1 glass of white wine
salad with vinaigrette
leftover Cincinnati Chile (made with ground turkey) over pasta 
with grated cheddar cheese


----------



## kokopuffs (Aug 4, 2000)

BREAKFAST:
One-egg omelet
2 slices of homemade dill bread with blueberry preserves
Bowl of cornflakes with wheatgerm
One slice of bacon from Alabama

LUNCH:
Peanutbutter sandwich on homemade dill bread
Celery
Hot peppers
Sweet pickles
Homemade yogurt with wheat germ

SUPPER:
Pozole with pork
Mixture of basmati and wild rices

DESSERT:
Screwdrivers made with fresh squeezed grapefruit and orange juices.
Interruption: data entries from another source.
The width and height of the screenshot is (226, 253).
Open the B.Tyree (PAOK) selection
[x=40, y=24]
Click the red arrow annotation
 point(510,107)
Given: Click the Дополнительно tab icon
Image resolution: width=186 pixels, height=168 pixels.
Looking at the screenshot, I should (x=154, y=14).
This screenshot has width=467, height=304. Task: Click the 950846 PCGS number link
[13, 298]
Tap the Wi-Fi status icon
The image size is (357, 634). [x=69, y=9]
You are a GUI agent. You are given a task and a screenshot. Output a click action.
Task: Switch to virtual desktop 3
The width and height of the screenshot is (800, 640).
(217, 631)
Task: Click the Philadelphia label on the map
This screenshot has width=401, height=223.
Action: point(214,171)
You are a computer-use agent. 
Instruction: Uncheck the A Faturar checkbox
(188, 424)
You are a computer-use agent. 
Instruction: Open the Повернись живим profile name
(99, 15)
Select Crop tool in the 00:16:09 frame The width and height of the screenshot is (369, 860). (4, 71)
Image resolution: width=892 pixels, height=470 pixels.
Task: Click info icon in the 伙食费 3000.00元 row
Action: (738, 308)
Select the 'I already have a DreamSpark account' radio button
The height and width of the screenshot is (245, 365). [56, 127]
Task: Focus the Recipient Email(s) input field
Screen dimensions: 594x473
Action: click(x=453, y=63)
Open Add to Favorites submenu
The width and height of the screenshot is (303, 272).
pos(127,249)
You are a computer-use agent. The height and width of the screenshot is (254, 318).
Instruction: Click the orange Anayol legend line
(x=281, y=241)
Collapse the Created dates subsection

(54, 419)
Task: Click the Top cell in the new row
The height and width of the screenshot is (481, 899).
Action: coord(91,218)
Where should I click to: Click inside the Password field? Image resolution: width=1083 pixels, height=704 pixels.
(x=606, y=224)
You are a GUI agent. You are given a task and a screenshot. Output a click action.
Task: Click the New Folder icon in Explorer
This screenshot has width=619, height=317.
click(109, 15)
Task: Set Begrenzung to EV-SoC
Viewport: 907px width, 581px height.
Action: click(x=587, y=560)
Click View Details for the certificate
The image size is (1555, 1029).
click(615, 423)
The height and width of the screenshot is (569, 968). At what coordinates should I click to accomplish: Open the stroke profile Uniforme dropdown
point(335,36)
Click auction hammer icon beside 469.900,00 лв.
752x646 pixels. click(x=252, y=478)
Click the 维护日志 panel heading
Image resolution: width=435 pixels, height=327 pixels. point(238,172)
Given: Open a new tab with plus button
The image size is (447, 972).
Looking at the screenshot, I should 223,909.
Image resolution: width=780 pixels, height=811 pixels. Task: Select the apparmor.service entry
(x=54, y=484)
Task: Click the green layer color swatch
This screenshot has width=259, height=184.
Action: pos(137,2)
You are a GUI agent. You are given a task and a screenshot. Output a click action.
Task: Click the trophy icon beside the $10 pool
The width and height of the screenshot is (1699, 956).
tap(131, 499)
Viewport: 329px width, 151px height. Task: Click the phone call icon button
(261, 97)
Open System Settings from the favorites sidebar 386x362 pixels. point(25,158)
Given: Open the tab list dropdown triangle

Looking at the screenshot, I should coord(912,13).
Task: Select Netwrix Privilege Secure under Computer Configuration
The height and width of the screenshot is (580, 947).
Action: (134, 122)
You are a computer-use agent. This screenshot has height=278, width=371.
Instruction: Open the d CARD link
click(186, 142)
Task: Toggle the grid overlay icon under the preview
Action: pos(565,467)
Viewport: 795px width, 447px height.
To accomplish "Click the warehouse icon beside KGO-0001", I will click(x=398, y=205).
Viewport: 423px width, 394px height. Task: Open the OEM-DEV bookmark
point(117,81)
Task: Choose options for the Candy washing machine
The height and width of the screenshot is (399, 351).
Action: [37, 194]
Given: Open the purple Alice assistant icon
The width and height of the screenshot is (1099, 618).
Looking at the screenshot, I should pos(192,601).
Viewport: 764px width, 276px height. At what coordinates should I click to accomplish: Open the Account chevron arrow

Oh yes, I eat pozole using chopsticks. I have a lot of class.


----------



## pongi (Jan 11, 2002)

I had no doubt you have a lot of class, k., but WHAT IS pozole? 

Pongi


----------



## phoebe (Jul 3, 2002)

Koko,

You do have class, but you also must have an iron stomach I for one envy:

Peanutbutter AND
Hot peppers AND
Sweet pickles AND
yogurt !!!!!!!!!! 

All at the same time?
  

I couldn't eat those items individually within a few HOURS of 
one another!

Awesome


----------



## kokopuffs (Aug 4, 2000)

Phoebe:

The portions for lunch are small.

Pongi:

Pozole is a mexican dish consisting of either goat or pork meat with hominy (white corn) - all cooked in broth with "mexican" spices.

Thanks for the compliments. HA!


----------



## phatch (Mar 29, 2002)

Breakfast:
Juice
Toast

Lunch
Fried Halibut and tartar sauce
Apple

Dinner
Turkey Pot Pie
Cheesecake

Not my best day ever, but it tasted good.

phil


----------



## phoebe (Jul 3, 2002)

Koko,

I wasn't referring to amounts; it was the combinations that made my stomach cringe    
I'm a real weak sister.


----------



## pongi (Jan 11, 2002)

kokopuffs:
Oh. I thought it was something like Gorgonzola, and was wondering how could you eat it with chopsticks. Definitely I have less class than you 

Pongi


----------



## chrose (Nov 20, 2000)

I've been hitting the gym pretty hard for the last few months and keep a daily diary of my foods, but as a typical day:

Breakfast: 1 glass water, tea- plain, 2 egg white omelet, 2 sl whole wheat toast 1 t butter sub

snack: water, fist size portion of either tuna in water, lf cottage cheese and a piece of fruit or something similar.

lunch: water, usually a portion of leftover from the night before.
today was gumbo with b/l chix and turkey brst.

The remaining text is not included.